• **What you have to do**
An identical reprint of the entire listing below is expected.

• **Exercise materials**

+---+

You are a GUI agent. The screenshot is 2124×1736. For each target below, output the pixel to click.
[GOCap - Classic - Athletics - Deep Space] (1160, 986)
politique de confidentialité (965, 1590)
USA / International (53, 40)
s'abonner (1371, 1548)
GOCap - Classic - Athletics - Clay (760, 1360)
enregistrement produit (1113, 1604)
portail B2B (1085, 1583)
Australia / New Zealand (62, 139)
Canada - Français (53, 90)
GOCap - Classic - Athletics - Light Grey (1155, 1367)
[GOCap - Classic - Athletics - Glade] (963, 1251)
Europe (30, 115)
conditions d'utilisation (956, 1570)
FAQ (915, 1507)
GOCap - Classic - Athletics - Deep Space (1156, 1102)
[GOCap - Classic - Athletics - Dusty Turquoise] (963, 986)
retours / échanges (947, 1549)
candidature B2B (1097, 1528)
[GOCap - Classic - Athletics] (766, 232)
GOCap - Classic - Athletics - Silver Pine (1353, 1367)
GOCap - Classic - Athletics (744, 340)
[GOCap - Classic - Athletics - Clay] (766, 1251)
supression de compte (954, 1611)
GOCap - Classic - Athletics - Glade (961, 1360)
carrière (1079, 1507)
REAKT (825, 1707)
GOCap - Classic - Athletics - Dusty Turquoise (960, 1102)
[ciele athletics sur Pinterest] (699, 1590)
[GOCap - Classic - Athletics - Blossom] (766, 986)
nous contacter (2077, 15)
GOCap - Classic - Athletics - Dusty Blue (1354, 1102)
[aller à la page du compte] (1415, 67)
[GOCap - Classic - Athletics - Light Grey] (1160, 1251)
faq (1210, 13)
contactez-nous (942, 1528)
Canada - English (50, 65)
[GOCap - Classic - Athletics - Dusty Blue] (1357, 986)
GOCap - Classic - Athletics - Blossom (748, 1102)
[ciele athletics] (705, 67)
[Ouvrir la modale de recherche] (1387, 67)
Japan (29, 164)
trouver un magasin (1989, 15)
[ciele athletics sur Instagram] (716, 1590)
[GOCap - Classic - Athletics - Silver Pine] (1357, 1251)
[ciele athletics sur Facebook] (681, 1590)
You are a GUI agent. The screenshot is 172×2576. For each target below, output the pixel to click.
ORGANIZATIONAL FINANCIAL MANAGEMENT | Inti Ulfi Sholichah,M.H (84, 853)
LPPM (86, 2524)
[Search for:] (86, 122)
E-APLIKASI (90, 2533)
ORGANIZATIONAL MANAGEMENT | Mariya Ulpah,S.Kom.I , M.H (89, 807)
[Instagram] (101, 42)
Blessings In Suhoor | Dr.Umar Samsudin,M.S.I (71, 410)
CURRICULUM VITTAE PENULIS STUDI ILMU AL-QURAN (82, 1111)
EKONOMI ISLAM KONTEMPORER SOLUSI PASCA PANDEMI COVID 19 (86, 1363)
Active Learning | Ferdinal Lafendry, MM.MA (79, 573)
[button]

+---+

• **Task output**
You are a GUI agent. The screenshot is 2124×1736. For each target below, output the pixel to click.
[GOCap - Classic - Athletics - Deep Space] (1160, 986)
politique de confidentialité (965, 1590)
USA / International (53, 40)
s'abonner (1371, 1548)
GOCap - Classic - Athletics - Clay (760, 1360)
enregistrement produit (1113, 1604)
portail B2B (1085, 1583)
Australia / New Zealand (62, 139)
Canada - Français (53, 90)
GOCap - Classic - Athletics - Light Grey (1155, 1367)
[GOCap - Classic - Athletics - Glade] (963, 1251)
Europe (30, 115)
conditions d'utilisation (956, 1570)
FAQ (915, 1507)
GOCap - Classic - Athletics - Deep Space (1156, 1102)
[GOCap - Classic - Athletics - Dusty Turquoise] (963, 986)
retours / échanges (947, 1549)
candidature B2B (1097, 1528)
[GOCap - Classic - Athletics] (766, 232)
GOCap - Classic - Athletics - Silver Pine (1353, 1367)
GOCap - Classic - Athletics (744, 340)
[GOCap - Classic - Athletics - Clay] (766, 1251)
supression de compte (954, 1611)
GOCap - Classic - Athletics - Glade (961, 1360)
carrière (1079, 1507)
REAKT (825, 1707)
GOCap - Classic - Athletics - Dusty Turquoise (960, 1102)
[ciele athletics sur Pinterest] (699, 1590)
[GOCap - Classic - Athletics - Blossom] (766, 986)
nous contacter (2077, 15)
GOCap - Classic - Athletics - Dusty Blue (1354, 1102)
[aller à la page du compte] (1415, 67)
[GOCap - Classic - Athletics - Light Grey] (1160, 1251)
faq (1210, 13)
contactez-nous (942, 1528)
Canada - English (50, 65)
[GOCap - Classic - Athletics - Dusty Blue] (1357, 986)
GOCap - Classic - Athletics - Blossom (748, 1102)
[ciele athletics] (705, 67)
[Ouvrir la modale de recherche] (1387, 67)
Japan (29, 164)
trouver un magasin (1989, 15)
[ciele athletics sur Instagram] (716, 1590)
[GOCap - Classic - Athletics - Silver Pine] (1357, 1251)
[ciele athletics sur Facebook] (681, 1590)
You are a GUI agent. The screenshot is 172×2576. For each target below, output the pixel to click.
ORGANIZATIONAL FINANCIAL MANAGEMENT | Inti Ulfi Sholichah,M.H (84, 853)
LPPM (86, 2524)
[Search for:] (86, 122)
E-APLIKASI (90, 2533)
ORGANIZATIONAL MANAGEMENT | Mariya Ulpah,S.Kom.I , M.H (89, 807)
[Instagram] (101, 42)
Blessings In Suhoor | Dr.Umar Samsudin,M.S.I (71, 410)
CURRICULUM VITTAE PENULIS STUDI ILMU AL-QURAN (82, 1111)
EKONOMI ISLAM KONTEMPORER SOLUSI PASCA PANDEMI COVID 19 (86, 1363)
Active Learning | Ferdinal Lafendry, MM.MA (79, 573)
[button]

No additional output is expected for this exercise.